A veces es la de siempre, la vuestra, la que un día compartisteis; a veces una de las suyas y otras una nueva que viene a decirte justo lo que necesitarías que esa persona dijera en ese momento. Y la magia ocurre. Las lágrimas se llevan el pesar. No está para abrazarte, ni para decirte que te tomes el asqueroso sobre de amoxicilina que de pequeña tirabas por la pila sin que lo supiera. Y es en ese instante cuando desearías volver a ser niña, sólo por unos minutos, sentirlo cerca preocupándose por ti y enfadándose porque no vas suficientemente abrigada, justo lo mismo que tú haces ahora con tus hijos.
Y la canción sigue sonando, sigue hablándote, sigue trayéndote a quien necesitas, pero a tu mente, en tus ojos, en tu corazón. Y tú sigues llorando...

DETAILS IN THE FABRIC
(pincha en el enlace para escuchar la canción más bonita de diciembre)

"Calm down
Deep breaths
And get yourself dressed
Instead 
Of running around
And pulling all your threads
And breaking yourself up

If it's a broken part, replace it
If it's a broken arm then brace it
If it's a broken heart then face it

And hold your own
Know your name
And go your own way

Hold your own
Know your own name
And go your own way
And everything will be fine

Hang on
Help is on the way
And stay strong
I'm doing everything

Hold your own
Know your name
And go your own way

Hold your own
Know your name
And go your own way

And everything
Everything,
Everything will be fine
Everything

All the details in the fabric?
Are the things that make you panic?
Are your thoughts results of static cling?
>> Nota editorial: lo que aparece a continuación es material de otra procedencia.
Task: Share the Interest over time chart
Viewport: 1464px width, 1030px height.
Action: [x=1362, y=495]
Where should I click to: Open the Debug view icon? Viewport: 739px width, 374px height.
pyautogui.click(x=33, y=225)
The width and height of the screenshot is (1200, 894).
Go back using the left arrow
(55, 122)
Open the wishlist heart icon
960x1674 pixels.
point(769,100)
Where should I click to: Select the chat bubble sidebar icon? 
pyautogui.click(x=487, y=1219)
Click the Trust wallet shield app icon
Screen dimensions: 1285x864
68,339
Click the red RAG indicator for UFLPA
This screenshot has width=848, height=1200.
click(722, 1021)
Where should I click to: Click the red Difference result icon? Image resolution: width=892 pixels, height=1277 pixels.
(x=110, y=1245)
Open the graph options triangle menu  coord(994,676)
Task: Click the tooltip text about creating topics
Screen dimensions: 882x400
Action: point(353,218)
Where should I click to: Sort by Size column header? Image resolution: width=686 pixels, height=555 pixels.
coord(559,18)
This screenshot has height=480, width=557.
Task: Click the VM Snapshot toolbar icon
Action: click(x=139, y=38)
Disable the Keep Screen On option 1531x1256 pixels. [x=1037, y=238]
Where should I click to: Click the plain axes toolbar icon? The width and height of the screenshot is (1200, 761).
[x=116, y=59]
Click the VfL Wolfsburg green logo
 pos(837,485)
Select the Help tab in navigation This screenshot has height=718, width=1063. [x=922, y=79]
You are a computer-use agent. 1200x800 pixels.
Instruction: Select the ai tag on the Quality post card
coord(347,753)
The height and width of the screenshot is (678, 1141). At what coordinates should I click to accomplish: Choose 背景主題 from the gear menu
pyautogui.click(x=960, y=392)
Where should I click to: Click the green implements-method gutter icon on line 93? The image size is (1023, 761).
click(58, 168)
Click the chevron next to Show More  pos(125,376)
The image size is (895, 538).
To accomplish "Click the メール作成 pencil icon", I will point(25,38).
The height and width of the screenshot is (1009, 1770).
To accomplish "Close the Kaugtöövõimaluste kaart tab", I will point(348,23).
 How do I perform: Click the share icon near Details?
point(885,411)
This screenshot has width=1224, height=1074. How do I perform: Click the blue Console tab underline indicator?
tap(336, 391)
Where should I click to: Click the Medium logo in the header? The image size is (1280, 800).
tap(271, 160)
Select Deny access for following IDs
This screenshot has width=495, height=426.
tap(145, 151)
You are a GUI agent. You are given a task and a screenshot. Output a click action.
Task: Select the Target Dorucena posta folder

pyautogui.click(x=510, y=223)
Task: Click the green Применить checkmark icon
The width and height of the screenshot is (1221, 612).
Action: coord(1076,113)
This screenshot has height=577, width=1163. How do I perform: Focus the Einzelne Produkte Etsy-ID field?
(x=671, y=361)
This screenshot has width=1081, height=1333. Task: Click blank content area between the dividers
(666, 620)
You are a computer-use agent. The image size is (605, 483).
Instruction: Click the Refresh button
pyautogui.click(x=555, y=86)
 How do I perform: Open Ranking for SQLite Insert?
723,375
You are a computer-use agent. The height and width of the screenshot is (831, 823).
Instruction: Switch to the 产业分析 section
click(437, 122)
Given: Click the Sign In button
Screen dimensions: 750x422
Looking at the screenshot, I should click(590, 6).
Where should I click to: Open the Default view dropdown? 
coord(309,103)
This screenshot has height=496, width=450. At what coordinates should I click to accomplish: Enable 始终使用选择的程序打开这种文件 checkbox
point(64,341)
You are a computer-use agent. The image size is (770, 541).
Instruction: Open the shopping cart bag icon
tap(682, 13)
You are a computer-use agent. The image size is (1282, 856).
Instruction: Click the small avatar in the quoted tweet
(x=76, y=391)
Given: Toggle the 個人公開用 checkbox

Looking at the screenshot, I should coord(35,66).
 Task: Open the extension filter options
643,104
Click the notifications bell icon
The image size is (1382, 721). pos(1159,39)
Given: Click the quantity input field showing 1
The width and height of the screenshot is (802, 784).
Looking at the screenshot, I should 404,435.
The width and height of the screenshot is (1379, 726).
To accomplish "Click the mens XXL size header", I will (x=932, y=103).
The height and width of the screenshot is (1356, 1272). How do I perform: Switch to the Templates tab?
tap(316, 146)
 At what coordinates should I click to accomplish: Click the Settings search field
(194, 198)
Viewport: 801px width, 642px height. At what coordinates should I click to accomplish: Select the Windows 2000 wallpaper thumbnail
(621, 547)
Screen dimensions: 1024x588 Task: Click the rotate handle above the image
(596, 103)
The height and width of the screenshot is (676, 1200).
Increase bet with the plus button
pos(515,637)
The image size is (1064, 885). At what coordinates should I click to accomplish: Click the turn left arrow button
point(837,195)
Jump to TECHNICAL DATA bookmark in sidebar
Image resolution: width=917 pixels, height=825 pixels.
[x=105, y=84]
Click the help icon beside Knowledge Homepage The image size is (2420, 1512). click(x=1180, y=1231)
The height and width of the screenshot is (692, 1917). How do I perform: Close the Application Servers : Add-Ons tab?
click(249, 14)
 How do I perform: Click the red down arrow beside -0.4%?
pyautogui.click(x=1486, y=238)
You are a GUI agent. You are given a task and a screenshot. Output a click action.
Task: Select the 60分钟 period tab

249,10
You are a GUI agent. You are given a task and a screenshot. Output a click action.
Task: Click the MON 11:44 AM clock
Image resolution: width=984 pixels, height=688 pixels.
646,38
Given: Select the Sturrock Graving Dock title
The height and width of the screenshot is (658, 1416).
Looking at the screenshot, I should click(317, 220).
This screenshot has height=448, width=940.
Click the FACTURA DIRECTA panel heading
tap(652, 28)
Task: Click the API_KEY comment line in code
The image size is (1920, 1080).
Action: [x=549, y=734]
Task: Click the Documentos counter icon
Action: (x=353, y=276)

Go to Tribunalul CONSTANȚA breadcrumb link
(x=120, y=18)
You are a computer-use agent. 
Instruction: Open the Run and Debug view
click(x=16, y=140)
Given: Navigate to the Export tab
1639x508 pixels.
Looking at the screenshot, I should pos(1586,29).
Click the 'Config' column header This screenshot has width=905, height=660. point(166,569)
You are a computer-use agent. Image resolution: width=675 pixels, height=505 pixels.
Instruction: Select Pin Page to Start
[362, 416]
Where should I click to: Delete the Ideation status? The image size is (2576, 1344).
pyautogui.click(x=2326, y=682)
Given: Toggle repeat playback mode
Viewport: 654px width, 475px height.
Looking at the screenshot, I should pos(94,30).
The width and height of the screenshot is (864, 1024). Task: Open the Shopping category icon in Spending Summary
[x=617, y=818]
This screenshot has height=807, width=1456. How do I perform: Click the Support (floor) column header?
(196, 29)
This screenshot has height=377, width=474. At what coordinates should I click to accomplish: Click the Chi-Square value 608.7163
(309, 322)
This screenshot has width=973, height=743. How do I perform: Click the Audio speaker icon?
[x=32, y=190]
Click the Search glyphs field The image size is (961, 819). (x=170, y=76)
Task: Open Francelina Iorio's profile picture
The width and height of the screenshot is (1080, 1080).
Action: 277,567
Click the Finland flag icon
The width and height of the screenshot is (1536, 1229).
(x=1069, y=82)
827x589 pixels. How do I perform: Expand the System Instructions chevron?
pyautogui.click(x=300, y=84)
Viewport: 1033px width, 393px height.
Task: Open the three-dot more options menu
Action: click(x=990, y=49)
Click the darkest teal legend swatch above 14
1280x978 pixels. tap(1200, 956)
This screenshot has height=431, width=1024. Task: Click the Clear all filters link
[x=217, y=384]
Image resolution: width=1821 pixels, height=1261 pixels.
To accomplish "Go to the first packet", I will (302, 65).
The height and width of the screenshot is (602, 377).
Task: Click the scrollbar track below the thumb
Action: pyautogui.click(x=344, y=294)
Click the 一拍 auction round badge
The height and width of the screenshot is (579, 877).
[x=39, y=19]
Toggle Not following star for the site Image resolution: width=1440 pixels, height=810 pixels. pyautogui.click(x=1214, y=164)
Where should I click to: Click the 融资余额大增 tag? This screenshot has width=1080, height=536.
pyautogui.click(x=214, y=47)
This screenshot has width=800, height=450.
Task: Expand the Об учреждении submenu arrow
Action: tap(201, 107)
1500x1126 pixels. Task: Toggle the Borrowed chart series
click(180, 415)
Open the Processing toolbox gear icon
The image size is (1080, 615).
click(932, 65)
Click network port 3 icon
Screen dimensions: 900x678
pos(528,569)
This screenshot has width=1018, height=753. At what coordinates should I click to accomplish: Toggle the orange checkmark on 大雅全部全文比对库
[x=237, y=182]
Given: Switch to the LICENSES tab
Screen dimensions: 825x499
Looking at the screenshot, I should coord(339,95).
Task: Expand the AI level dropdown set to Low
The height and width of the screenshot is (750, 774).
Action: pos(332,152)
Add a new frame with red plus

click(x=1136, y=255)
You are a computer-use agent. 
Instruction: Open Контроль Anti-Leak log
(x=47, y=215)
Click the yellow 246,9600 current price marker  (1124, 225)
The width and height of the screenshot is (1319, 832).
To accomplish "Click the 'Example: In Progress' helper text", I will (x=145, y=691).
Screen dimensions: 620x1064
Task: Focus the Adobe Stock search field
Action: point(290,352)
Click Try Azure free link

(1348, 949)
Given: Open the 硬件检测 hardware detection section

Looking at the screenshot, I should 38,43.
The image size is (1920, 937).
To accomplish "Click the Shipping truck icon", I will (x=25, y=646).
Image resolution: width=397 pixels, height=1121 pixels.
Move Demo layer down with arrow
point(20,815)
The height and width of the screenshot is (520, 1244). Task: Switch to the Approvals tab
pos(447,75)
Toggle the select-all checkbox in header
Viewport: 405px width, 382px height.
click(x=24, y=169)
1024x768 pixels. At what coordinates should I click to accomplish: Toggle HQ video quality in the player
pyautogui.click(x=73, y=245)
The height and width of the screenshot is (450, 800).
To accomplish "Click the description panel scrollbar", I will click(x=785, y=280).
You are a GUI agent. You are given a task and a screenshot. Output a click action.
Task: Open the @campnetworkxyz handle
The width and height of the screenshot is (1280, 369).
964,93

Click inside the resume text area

Are the things that make you blow?
Hell, no reason go on and scream
If you're shocked it's just the fault
Of faulty manufacturing

Everything will be fine
Everything in no time at all
Everything..."

Así es. Sucede cuando menos te lo esperas pero cuando más lo necesitas.

CON M DE MAMÁ y D de DETAILS IN THE FABRIC

18 de octubre de 2015

Porque mañana no podré...

Porque mañana no podré o mi alma no querrá.
Porque llorarte más fuerte es imposible.
Porque en dos días cumplirías 69 años.
Porque desde hace dos recuerdo cada minuto de tu despedida y final.
Porque a pesar de la pérdida repetiría cada uno de esos minutos contigo y mis hermanos.
Porque dos sigue siendo igual que uno.
Porque 19 fue el día y fueron los minutos.
Porque la rabia pasa pero queda la impotencia y el no entender.
Porque me siguen haciendo falta tus consejos, tus enfados, tus cariños y tus ojos.
Porque sigo siendo pequeña.
Porque siento que nos queda mucho por vivir y compartir y no entiendo que no estés del todo.
Porque mirar las estrellas es bonito pero mirarte a ti lo era más.
Porque un padre marca y porque tú has sido el pilar de mi vida.
Porque me parezco demasiado a ti, con lo bueno y con lo malo.
Porque echo de menos entrar en tu casa.
Porque me gustaría seguir comprándote plátanos verdes, horchata y natillas.
Porque sigo hablando muy rápido y no estás tú para decirme que frene el carro.
Porque sí.
Porque no hace falta ningún motivo especial para echarte más de menos.
Y porque más es del todo imposible.

2 años sin ti. Una vida por delante y muchos más sintiendo que me faltas. Nos faltas.

HASTA LA LUNA Y VUELTA. INFINITAS VECES.

Con M de Mamá y 19 de octubre.

22 de marzo de 2015

CHIQUITITA...

La costumbre no logra llenar el vacío. Acostumbrarse no es sinónimo de conformarse. O al menos no para mí.
De repente suena Chiquitita en la película que estoy viendo con tu nieta, y las lágrimas salen en torrente. Es nuestra canción. La que tú solías cantarme cuando era tan pequeña que ni lo recuerdo.
Algo vuelve a removerme las entrañas y mi pequeña es quien me abraza fuerte y me acaricia la cara para consolar mi dolor.
De pronto vuelve a venirme a la cabeza la sensación de soledad cuando te pienso, de impotencia y de querer tu abrazo y no tenerlo. Vale, sí, ahora te tengo permanentemente en mi cabeza, ya lo he dicho otras veces, es como llevarte siempre conmigo... pero la realidad es que no estás y que jamás volveremos a hablar ni a mirarnos, ni a reírnos ni a enfadarnos. No estás.
Sólo eso, papá. Necesitaba soltarlo. No es enfado, es impotencia, ya lo sabes. Eso y que te echo de menos terriblemente.
Te quiero. Hasta la luna y vuelta. Nos vemos en la segunda estrella a la derecha. O en mis sueños.